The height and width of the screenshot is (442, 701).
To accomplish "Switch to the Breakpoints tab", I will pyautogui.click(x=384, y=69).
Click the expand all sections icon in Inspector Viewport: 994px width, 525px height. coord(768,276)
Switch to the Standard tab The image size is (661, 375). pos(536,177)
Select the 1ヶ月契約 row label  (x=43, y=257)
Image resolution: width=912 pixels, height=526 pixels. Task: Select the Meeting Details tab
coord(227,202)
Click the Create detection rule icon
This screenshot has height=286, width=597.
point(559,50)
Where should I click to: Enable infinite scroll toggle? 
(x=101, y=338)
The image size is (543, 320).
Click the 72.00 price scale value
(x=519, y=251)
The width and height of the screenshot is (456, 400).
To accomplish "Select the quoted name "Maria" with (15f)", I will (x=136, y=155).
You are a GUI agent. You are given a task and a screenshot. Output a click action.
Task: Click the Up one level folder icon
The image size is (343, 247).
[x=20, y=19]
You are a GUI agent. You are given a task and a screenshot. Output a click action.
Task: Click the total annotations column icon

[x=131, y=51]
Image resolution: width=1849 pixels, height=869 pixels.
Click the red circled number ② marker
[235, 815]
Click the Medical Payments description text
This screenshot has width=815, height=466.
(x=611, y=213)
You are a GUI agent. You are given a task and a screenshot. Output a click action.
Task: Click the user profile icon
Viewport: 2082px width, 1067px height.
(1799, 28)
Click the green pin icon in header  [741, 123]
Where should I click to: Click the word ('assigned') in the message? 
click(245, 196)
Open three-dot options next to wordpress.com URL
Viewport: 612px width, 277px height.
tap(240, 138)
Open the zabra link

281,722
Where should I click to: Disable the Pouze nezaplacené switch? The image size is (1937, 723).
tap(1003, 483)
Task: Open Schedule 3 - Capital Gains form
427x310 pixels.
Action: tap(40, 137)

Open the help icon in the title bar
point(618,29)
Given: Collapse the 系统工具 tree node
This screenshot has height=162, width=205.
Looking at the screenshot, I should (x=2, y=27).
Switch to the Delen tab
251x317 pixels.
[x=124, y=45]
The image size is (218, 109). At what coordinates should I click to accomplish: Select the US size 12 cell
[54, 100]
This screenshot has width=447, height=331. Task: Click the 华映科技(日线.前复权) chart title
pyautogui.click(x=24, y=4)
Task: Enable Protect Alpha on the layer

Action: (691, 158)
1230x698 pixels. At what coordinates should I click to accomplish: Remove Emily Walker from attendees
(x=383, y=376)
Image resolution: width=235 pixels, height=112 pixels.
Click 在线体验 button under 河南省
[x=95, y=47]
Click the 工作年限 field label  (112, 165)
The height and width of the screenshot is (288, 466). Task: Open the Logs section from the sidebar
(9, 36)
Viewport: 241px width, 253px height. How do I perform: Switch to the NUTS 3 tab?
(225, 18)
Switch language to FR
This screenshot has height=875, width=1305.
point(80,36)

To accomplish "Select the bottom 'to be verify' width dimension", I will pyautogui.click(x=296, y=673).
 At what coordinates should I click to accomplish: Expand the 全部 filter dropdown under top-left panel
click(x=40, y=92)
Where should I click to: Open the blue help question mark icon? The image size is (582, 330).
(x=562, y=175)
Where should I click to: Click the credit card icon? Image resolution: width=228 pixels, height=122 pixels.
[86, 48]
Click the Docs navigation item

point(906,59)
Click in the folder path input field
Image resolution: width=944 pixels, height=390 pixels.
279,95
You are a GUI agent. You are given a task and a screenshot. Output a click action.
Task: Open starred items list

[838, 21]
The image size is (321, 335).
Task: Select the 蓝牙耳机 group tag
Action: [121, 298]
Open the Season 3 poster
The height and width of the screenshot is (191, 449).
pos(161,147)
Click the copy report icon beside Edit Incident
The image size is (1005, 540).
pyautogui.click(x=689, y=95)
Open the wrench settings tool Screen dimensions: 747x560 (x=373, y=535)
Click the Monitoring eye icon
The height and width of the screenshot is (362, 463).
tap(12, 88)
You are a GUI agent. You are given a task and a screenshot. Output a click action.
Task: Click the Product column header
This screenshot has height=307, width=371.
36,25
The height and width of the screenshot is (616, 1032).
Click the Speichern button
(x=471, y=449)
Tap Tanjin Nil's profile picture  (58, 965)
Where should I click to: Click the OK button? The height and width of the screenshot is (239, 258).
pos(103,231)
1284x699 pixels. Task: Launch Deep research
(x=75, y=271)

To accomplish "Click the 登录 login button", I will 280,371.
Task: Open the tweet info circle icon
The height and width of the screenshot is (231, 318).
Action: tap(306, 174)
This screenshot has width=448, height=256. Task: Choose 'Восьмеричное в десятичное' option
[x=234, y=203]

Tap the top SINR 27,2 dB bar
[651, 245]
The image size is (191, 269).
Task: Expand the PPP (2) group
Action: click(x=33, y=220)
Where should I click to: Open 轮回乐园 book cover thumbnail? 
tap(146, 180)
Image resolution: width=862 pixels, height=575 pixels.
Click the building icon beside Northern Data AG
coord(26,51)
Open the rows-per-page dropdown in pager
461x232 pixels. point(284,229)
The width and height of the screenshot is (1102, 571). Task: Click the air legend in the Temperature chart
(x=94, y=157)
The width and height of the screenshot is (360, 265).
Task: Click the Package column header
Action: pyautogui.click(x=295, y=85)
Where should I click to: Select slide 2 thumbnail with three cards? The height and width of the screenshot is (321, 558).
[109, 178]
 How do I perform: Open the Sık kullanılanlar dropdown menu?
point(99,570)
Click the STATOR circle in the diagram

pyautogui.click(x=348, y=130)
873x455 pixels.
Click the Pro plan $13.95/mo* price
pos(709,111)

## Task to complete:
Take the lines above from the first through the one containing "Click the green" and reproduce them exactly; include nothing else.

## Finished task:
The height and width of the screenshot is (442, 701).
To accomplish "Switch to the Breakpoints tab", I will pyautogui.click(x=384, y=69).
Click the expand all sections icon in Inspector Viewport: 994px width, 525px height. coord(768,276)
Switch to the Standard tab The image size is (661, 375). pos(536,177)
Select the 1ヶ月契約 row label  (x=43, y=257)
Image resolution: width=912 pixels, height=526 pixels. Task: Select the Meeting Details tab
coord(227,202)
Click the Create detection rule icon
This screenshot has height=286, width=597.
point(559,50)
Where should I click to: Enable infinite scroll toggle? 
(x=101, y=338)
The image size is (543, 320).
Click the 72.00 price scale value
(x=519, y=251)
The width and height of the screenshot is (456, 400).
To accomplish "Select the quoted name "Maria" with (15f)", I will (x=136, y=155).
You are a GUI agent. You are given a task and a screenshot. Output a click action.
Task: Click the Up one level folder icon
The image size is (343, 247).
[x=20, y=19]
You are a GUI agent. You are given a task and a screenshot. Output a click action.
Task: Click the total annotations column icon

[x=131, y=51]
Image resolution: width=1849 pixels, height=869 pixels.
Click the red circled number ② marker
[235, 815]
Click the Medical Payments description text
This screenshot has width=815, height=466.
(x=611, y=213)
You are a GUI agent. You are given a task and a screenshot. Output a click action.
Task: Click the user profile icon
Viewport: 2082px width, 1067px height.
(1799, 28)
Click the green pin icon in header  [741, 123]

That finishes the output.